**PROBLEM TO SOLVE:**
Repeat each of these records exactly.

Stored records
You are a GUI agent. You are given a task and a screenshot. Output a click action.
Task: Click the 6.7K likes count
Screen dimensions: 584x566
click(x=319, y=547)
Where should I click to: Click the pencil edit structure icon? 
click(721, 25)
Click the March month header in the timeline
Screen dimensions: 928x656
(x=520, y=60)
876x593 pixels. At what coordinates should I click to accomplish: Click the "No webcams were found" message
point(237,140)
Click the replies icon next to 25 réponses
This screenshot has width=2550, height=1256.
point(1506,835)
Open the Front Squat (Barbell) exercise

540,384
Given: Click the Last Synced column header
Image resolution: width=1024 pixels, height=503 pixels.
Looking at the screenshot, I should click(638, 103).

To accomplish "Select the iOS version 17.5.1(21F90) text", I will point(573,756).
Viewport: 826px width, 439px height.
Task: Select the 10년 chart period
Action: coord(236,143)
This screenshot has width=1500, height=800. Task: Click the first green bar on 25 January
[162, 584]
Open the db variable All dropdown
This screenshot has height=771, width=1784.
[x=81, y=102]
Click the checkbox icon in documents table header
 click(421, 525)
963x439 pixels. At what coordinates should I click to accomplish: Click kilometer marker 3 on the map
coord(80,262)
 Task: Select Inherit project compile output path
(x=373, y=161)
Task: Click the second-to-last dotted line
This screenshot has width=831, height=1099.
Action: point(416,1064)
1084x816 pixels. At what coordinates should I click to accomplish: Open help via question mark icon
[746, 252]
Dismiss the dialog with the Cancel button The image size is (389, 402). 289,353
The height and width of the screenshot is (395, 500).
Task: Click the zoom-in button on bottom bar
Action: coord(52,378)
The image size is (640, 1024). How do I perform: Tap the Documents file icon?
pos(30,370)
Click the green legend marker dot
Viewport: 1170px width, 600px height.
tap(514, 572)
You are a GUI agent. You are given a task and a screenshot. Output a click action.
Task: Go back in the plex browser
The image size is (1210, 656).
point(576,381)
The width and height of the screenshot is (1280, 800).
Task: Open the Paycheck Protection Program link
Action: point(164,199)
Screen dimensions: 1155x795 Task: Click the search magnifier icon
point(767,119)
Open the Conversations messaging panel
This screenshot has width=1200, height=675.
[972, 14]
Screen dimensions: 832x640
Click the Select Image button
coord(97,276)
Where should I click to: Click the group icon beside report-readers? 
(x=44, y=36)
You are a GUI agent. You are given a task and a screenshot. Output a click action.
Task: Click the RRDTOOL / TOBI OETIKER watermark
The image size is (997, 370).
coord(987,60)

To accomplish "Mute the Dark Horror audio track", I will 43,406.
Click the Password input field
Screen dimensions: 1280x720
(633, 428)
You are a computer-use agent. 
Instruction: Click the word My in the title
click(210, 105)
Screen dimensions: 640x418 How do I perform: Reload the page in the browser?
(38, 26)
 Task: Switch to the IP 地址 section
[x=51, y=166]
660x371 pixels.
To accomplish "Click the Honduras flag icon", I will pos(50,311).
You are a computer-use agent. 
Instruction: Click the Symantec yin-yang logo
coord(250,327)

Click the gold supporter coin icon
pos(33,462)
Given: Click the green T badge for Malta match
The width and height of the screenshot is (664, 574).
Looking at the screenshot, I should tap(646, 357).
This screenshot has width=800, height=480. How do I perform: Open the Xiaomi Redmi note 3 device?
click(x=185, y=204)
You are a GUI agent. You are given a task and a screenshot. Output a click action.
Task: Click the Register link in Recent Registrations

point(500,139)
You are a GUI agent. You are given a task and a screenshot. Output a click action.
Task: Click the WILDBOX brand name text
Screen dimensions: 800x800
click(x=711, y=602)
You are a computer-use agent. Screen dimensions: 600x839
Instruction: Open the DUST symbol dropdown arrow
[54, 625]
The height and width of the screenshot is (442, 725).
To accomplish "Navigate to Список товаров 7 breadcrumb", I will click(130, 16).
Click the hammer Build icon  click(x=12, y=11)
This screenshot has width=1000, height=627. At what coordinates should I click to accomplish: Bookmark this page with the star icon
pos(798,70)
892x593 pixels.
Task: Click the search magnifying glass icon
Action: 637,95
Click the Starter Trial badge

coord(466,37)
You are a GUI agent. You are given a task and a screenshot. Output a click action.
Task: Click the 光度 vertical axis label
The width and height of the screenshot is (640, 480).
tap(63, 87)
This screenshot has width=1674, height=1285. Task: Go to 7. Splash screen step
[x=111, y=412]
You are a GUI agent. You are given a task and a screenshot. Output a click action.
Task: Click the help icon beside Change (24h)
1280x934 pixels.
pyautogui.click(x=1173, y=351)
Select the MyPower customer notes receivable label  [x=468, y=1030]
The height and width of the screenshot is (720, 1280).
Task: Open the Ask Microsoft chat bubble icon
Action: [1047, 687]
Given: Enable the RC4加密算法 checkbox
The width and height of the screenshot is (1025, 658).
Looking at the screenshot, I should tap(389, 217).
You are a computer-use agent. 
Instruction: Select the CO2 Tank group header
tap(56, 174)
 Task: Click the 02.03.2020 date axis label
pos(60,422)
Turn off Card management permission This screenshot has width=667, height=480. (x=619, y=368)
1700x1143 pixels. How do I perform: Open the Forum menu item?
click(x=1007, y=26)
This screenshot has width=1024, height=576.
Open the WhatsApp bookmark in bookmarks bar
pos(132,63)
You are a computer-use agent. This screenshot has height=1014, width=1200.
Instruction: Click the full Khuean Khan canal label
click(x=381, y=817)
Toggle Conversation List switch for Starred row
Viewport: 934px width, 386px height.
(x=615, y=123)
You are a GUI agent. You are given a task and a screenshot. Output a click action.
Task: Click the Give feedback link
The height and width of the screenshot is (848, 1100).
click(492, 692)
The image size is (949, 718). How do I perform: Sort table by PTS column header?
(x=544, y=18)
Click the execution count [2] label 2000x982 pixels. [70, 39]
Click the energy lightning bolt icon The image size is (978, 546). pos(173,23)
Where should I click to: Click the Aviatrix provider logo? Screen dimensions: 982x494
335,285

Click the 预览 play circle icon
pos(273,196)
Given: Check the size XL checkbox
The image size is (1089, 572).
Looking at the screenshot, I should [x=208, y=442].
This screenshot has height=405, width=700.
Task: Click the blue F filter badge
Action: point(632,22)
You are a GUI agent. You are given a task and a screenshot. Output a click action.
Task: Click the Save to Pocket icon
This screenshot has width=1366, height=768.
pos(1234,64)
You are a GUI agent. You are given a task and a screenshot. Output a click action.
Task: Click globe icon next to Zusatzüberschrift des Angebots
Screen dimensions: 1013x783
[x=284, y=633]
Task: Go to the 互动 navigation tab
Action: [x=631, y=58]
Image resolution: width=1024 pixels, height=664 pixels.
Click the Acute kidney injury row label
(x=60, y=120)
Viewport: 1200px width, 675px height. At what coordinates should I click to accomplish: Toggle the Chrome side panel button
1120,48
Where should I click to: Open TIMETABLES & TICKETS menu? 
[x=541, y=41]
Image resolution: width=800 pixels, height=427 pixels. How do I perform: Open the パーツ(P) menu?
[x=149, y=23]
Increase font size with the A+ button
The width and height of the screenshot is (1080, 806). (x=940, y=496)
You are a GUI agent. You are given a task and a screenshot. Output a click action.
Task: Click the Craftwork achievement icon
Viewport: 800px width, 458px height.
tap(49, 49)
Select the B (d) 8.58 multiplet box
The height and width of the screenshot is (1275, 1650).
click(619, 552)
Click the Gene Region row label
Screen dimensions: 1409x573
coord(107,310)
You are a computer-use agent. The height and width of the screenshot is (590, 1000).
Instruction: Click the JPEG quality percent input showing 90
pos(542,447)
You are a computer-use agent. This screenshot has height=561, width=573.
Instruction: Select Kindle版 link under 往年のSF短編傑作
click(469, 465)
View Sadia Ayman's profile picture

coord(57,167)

**ANSWER TO THE PROBLEM:**
You are a GUI agent. You are given a task and a screenshot. Output a click action.
Task: Click the 6.7K likes count
Screen dimensions: 584x566
click(x=319, y=547)
Where should I click to: Click the pencil edit structure icon? 
click(721, 25)
Click the March month header in the timeline
Screen dimensions: 928x656
(x=520, y=60)
876x593 pixels. At what coordinates should I click to accomplish: Click the "No webcams were found" message
point(237,140)
Click the replies icon next to 25 réponses
This screenshot has width=2550, height=1256.
point(1506,835)
Open the Front Squat (Barbell) exercise

540,384
Given: Click the Last Synced column header
Image resolution: width=1024 pixels, height=503 pixels.
Looking at the screenshot, I should click(638, 103).

To accomplish "Select the iOS version 17.5.1(21F90) text", I will point(573,756).
Viewport: 826px width, 439px height.
Task: Select the 10년 chart period
Action: coord(236,143)
This screenshot has width=1500, height=800. Task: Click the first green bar on 25 January
[162, 584]
Open the db variable All dropdown
This screenshot has height=771, width=1784.
[x=81, y=102]
Click the checkbox icon in documents table header
 click(421, 525)
963x439 pixels. At what coordinates should I click to accomplish: Click kilometer marker 3 on the map
coord(80,262)
 Task: Select Inherit project compile output path
(x=373, y=161)
Task: Click the second-to-last dotted line
This screenshot has width=831, height=1099.
Action: point(416,1064)
1084x816 pixels. At what coordinates should I click to accomplish: Open help via question mark icon
[746, 252]
Dismiss the dialog with the Cancel button The image size is (389, 402). 289,353
The height and width of the screenshot is (395, 500).
Task: Click the zoom-in button on bottom bar
Action: coord(52,378)
The image size is (640, 1024). How do I perform: Tap the Documents file icon?
pos(30,370)
Click the green legend marker dot
Viewport: 1170px width, 600px height.
tap(514, 572)
You are a GUI agent. You are given a task and a screenshot. Output a click action.
Task: Go back in the plex browser
The image size is (1210, 656).
point(576,381)
The width and height of the screenshot is (1280, 800).
Task: Open the Paycheck Protection Program link
Action: point(164,199)
Screen dimensions: 1155x795 Task: Click the search magnifier icon
point(767,119)
Open the Conversations messaging panel
This screenshot has width=1200, height=675.
[972, 14]
Screen dimensions: 832x640
Click the Select Image button
coord(97,276)
Where should I click to: Click the group icon beside report-readers? 
(x=44, y=36)
You are a GUI agent. You are given a task and a screenshot. Output a click action.
Task: Click the RRDTOOL / TOBI OETIKER watermark
The image size is (997, 370).
coord(987,60)

To accomplish "Mute the Dark Horror audio track", I will 43,406.
Click the Password input field
Screen dimensions: 1280x720
(633, 428)
You are a computer-use agent. 
Instruction: Click the word My in the title
click(210, 105)
Screen dimensions: 640x418 How do I perform: Reload the page in the browser?
(38, 26)
 Task: Switch to the IP 地址 section
[x=51, y=166]
660x371 pixels.
To accomplish "Click the Honduras flag icon", I will pos(50,311).
You are a computer-use agent. 
Instruction: Click the Symantec yin-yang logo
coord(250,327)

Click the gold supporter coin icon
pos(33,462)
Given: Click the green T badge for Malta match
The width and height of the screenshot is (664, 574).
Looking at the screenshot, I should tap(646, 357).
This screenshot has width=800, height=480. How do I perform: Open the Xiaomi Redmi note 3 device?
click(x=185, y=204)
You are a GUI agent. You are given a task and a screenshot. Output a click action.
Task: Click the Register link in Recent Registrations

point(500,139)
You are a GUI agent. You are given a task and a screenshot. Output a click action.
Task: Click the WILDBOX brand name text
Screen dimensions: 800x800
click(x=711, y=602)
You are a computer-use agent. Screen dimensions: 600x839
Instruction: Open the DUST symbol dropdown arrow
[54, 625]
The height and width of the screenshot is (442, 725).
To accomplish "Navigate to Список товаров 7 breadcrumb", I will click(130, 16).
Click the hammer Build icon  click(x=12, y=11)
This screenshot has width=1000, height=627. At what coordinates should I click to accomplish: Bookmark this page with the star icon
pos(798,70)
892x593 pixels.
Task: Click the search magnifying glass icon
Action: 637,95
Click the Starter Trial badge

coord(466,37)
You are a GUI agent. You are given a task and a screenshot. Output a click action.
Task: Click the 光度 vertical axis label
The width and height of the screenshot is (640, 480).
tap(63, 87)
This screenshot has width=1674, height=1285. Task: Go to 7. Splash screen step
[x=111, y=412]
You are a GUI agent. You are given a task and a screenshot. Output a click action.
Task: Click the help icon beside Change (24h)
1280x934 pixels.
pyautogui.click(x=1173, y=351)
Select the MyPower customer notes receivable label  [x=468, y=1030]
The height and width of the screenshot is (720, 1280).
Task: Open the Ask Microsoft chat bubble icon
Action: [1047, 687]
Given: Enable the RC4加密算法 checkbox
The width and height of the screenshot is (1025, 658).
Looking at the screenshot, I should tap(389, 217).
You are a computer-use agent. 
Instruction: Select the CO2 Tank group header
tap(56, 174)
 Task: Click the 02.03.2020 date axis label
pos(60,422)
Turn off Card management permission This screenshot has width=667, height=480. (x=619, y=368)
1700x1143 pixels. How do I perform: Open the Forum menu item?
click(x=1007, y=26)
This screenshot has width=1024, height=576.
Open the WhatsApp bookmark in bookmarks bar
pos(132,63)
You are a computer-use agent. This screenshot has height=1014, width=1200.
Instruction: Click the full Khuean Khan canal label
click(x=381, y=817)
Toggle Conversation List switch for Starred row
Viewport: 934px width, 386px height.
(x=615, y=123)
You are a GUI agent. You are given a task and a screenshot. Output a click action.
Task: Click the Give feedback link
The height and width of the screenshot is (848, 1100).
click(492, 692)
The image size is (949, 718). How do I perform: Sort table by PTS column header?
(x=544, y=18)
Click the execution count [2] label 2000x982 pixels. [70, 39]
Click the energy lightning bolt icon The image size is (978, 546). pos(173,23)
Where should I click to: Click the Aviatrix provider logo? Screen dimensions: 982x494
335,285

Click the 预览 play circle icon
pos(273,196)
Given: Check the size XL checkbox
The image size is (1089, 572).
Looking at the screenshot, I should [x=208, y=442].
This screenshot has height=405, width=700.
Task: Click the blue F filter badge
Action: point(632,22)
You are a GUI agent. You are given a task and a screenshot. Output a click action.
Task: Click the Save to Pocket icon
This screenshot has width=1366, height=768.
pos(1234,64)
You are a GUI agent. You are given a task and a screenshot. Output a click action.
Task: Click globe icon next to Zusatzüberschrift des Angebots
Screen dimensions: 1013x783
[x=284, y=633]
Task: Go to the 互动 navigation tab
Action: [x=631, y=58]
Image resolution: width=1024 pixels, height=664 pixels.
Click the Acute kidney injury row label
(x=60, y=120)
Viewport: 1200px width, 675px height. At what coordinates should I click to accomplish: Toggle the Chrome side panel button
1120,48
Where should I click to: Open TIMETABLES & TICKETS menu? 
[x=541, y=41]
Image resolution: width=800 pixels, height=427 pixels. How do I perform: Open the パーツ(P) menu?
[x=149, y=23]
Increase font size with the A+ button
The width and height of the screenshot is (1080, 806). (x=940, y=496)
You are a GUI agent. You are given a task and a screenshot. Output a click action.
Task: Click the Craftwork achievement icon
Viewport: 800px width, 458px height.
tap(49, 49)
Select the B (d) 8.58 multiplet box
The height and width of the screenshot is (1275, 1650).
click(619, 552)
Click the Gene Region row label
Screen dimensions: 1409x573
coord(107,310)
You are a computer-use agent. The height and width of the screenshot is (590, 1000).
Instruction: Click the JPEG quality percent input showing 90
pos(542,447)
You are a computer-use agent. This screenshot has height=561, width=573.
Instruction: Select Kindle版 link under 往年のSF短編傑作
click(469, 465)
View Sadia Ayman's profile picture

coord(57,167)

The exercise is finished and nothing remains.